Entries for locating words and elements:

▬▬▬▬▬▬▬▬▬▬

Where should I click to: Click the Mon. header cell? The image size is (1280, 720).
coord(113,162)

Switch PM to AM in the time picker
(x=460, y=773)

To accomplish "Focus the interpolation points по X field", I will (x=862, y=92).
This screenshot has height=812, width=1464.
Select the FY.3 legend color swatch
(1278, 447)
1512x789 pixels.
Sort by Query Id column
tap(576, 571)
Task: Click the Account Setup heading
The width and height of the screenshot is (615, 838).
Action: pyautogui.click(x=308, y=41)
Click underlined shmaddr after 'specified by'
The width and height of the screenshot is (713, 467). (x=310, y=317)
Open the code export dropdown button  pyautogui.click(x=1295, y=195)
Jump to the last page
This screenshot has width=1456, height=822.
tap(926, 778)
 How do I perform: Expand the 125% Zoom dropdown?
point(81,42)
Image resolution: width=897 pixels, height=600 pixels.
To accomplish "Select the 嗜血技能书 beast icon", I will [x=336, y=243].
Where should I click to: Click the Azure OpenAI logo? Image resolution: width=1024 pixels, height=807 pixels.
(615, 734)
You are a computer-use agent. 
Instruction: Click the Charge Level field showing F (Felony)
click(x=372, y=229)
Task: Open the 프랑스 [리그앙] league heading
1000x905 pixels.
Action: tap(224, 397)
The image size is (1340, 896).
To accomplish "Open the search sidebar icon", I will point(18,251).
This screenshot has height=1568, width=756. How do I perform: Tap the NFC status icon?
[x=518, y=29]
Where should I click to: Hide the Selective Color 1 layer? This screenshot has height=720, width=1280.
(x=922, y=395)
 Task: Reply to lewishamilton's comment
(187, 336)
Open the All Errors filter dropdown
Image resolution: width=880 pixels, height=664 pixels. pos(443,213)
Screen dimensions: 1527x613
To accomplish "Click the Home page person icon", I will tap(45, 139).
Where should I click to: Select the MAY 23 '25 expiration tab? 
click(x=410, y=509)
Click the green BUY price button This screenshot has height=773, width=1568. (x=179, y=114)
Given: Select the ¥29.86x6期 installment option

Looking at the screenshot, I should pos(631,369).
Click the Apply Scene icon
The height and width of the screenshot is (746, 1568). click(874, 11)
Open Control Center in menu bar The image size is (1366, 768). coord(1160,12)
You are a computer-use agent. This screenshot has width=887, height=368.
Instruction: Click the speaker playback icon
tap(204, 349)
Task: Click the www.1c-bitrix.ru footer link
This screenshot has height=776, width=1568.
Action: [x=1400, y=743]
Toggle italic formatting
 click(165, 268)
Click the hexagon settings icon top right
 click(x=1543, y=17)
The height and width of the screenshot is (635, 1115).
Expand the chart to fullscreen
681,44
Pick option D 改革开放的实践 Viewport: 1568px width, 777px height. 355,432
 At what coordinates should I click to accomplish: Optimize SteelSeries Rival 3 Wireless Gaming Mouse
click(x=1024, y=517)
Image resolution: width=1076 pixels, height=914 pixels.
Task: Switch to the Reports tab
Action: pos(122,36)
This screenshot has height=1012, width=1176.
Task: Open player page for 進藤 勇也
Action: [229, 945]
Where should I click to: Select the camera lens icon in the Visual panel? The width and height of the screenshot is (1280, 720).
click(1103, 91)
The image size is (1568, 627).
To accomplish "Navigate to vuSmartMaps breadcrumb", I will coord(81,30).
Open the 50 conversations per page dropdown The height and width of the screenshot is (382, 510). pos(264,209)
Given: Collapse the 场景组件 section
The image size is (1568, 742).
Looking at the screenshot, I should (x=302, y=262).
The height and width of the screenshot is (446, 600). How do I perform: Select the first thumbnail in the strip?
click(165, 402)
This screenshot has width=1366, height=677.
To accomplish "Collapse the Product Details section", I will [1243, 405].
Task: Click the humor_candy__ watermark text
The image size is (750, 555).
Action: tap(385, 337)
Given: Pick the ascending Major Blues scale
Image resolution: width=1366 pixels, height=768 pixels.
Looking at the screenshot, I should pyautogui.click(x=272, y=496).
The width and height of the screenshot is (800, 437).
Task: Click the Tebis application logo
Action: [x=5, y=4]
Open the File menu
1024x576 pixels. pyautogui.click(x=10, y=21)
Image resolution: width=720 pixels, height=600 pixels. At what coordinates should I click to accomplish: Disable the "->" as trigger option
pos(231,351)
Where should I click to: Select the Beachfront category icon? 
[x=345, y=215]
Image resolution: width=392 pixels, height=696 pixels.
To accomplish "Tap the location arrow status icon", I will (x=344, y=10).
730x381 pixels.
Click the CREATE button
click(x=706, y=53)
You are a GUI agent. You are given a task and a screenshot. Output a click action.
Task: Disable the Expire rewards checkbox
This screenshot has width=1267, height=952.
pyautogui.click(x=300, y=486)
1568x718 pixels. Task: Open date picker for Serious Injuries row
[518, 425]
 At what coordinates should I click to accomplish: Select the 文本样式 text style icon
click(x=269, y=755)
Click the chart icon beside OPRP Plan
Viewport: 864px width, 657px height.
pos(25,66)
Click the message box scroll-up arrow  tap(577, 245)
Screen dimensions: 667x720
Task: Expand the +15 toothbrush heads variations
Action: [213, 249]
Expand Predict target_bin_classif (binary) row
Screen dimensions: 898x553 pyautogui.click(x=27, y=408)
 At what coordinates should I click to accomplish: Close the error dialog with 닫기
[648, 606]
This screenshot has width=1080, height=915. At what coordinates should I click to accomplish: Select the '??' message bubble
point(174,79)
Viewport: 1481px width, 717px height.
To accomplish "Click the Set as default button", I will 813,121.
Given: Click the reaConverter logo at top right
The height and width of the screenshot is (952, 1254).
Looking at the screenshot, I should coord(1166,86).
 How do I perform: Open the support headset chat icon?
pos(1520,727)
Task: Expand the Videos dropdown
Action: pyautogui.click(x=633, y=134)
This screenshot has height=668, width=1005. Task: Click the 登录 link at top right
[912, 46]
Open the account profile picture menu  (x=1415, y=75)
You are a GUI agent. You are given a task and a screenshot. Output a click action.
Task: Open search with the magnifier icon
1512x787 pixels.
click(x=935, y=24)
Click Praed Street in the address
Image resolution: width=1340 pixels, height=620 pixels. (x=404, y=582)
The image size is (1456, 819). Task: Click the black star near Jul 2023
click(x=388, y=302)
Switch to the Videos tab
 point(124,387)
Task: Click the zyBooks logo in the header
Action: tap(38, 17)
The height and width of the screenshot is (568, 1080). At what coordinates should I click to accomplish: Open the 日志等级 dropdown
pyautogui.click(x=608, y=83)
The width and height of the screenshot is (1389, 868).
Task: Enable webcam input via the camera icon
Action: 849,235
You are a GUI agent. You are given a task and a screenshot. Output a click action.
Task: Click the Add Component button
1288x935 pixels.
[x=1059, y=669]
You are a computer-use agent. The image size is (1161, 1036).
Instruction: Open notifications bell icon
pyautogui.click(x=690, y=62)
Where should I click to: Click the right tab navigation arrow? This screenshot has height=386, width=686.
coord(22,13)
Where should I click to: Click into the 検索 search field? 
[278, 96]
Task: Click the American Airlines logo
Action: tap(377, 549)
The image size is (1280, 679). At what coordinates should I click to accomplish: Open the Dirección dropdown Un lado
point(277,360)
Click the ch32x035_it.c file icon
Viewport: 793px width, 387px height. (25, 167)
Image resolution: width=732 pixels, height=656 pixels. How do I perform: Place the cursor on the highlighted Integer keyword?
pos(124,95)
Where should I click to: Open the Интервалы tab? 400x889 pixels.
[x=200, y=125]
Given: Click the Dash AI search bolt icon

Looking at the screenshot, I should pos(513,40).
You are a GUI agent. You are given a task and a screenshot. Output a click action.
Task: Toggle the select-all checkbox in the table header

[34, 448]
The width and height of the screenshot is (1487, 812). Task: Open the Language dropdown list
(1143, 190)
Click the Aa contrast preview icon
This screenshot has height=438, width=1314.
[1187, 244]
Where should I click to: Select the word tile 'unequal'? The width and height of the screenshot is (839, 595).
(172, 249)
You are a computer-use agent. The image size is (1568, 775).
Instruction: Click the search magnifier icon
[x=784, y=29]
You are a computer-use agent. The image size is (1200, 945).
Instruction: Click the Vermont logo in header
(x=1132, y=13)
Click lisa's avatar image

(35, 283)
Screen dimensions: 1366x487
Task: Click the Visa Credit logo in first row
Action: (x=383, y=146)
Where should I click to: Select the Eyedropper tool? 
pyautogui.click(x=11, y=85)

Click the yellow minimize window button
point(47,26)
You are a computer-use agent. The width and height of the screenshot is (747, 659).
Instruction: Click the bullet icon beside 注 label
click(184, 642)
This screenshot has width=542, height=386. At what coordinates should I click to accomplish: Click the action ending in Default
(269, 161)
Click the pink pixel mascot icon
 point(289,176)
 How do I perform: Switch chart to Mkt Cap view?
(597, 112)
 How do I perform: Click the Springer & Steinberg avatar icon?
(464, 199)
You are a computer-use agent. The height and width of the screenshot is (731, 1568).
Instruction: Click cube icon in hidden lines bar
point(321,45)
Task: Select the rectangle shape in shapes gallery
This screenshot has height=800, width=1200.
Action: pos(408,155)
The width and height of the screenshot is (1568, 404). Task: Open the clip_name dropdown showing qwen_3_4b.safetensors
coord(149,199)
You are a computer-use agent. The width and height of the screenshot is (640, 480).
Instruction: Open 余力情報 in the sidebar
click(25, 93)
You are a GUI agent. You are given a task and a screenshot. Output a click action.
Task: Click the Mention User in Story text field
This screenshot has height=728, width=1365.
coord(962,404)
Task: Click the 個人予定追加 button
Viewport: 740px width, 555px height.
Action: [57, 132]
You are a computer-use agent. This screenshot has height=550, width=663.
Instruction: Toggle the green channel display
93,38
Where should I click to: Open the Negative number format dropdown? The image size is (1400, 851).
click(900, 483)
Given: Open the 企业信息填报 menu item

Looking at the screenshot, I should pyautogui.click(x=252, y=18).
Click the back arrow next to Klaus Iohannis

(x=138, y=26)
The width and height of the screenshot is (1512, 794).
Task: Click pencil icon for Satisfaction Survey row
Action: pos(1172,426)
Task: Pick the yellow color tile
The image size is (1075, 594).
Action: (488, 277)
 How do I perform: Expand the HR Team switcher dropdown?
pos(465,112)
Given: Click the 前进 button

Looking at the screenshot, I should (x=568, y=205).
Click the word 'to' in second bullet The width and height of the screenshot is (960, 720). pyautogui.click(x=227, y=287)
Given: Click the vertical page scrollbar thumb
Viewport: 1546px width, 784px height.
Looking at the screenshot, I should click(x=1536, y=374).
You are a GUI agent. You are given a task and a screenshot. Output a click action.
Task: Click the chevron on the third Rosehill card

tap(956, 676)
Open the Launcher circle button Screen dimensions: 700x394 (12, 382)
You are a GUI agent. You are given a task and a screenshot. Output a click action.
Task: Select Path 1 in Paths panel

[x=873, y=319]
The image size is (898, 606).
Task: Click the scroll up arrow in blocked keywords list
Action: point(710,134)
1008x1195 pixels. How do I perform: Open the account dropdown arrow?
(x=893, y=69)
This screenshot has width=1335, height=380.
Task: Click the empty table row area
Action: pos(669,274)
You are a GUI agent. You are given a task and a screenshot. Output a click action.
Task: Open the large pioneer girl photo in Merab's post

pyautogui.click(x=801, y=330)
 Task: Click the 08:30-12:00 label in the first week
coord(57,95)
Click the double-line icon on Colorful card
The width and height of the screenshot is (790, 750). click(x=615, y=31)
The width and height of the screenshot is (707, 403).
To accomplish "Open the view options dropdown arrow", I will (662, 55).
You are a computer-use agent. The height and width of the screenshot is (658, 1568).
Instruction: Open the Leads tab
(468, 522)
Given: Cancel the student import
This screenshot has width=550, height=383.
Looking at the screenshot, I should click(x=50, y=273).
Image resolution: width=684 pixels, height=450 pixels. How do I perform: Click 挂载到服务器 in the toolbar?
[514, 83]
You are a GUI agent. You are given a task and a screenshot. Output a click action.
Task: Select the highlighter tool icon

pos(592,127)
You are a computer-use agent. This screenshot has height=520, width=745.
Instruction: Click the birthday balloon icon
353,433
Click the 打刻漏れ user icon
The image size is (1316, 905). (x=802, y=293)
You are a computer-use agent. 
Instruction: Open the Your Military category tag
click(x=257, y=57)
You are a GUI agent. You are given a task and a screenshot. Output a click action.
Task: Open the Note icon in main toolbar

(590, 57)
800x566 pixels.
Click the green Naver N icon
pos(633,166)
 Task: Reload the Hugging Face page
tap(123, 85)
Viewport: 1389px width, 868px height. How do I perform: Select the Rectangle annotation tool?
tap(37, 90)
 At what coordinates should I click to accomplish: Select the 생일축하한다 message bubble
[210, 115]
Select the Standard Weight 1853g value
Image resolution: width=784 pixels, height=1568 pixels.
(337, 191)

▬▬▬▬▬▬▬▬▬▬

* **EXERCISE INSTRUCTIONS**
Repeat the rows exactly, starting at the line that contains "Click underlined shmaddr after 'specified by'" and ending at the line that contains "I will point(18,251).".

* **RESULT**
Click underlined shmaddr after 'specified by'
The width and height of the screenshot is (713, 467). (x=310, y=317)
Open the code export dropdown button  pyautogui.click(x=1295, y=195)
Jump to the last page
This screenshot has width=1456, height=822.
tap(926, 778)
 How do I perform: Expand the 125% Zoom dropdown?
point(81,42)
Image resolution: width=897 pixels, height=600 pixels.
To accomplish "Select the 嗜血技能书 beast icon", I will [x=336, y=243].
Where should I click to: Click the Azure OpenAI logo? Image resolution: width=1024 pixels, height=807 pixels.
(615, 734)
You are a computer-use agent. 
Instruction: Click the Charge Level field showing F (Felony)
click(x=372, y=229)
Task: Open the 프랑스 [리그앙] league heading
1000x905 pixels.
Action: tap(224, 397)
The image size is (1340, 896).
To accomplish "Open the search sidebar icon", I will point(18,251).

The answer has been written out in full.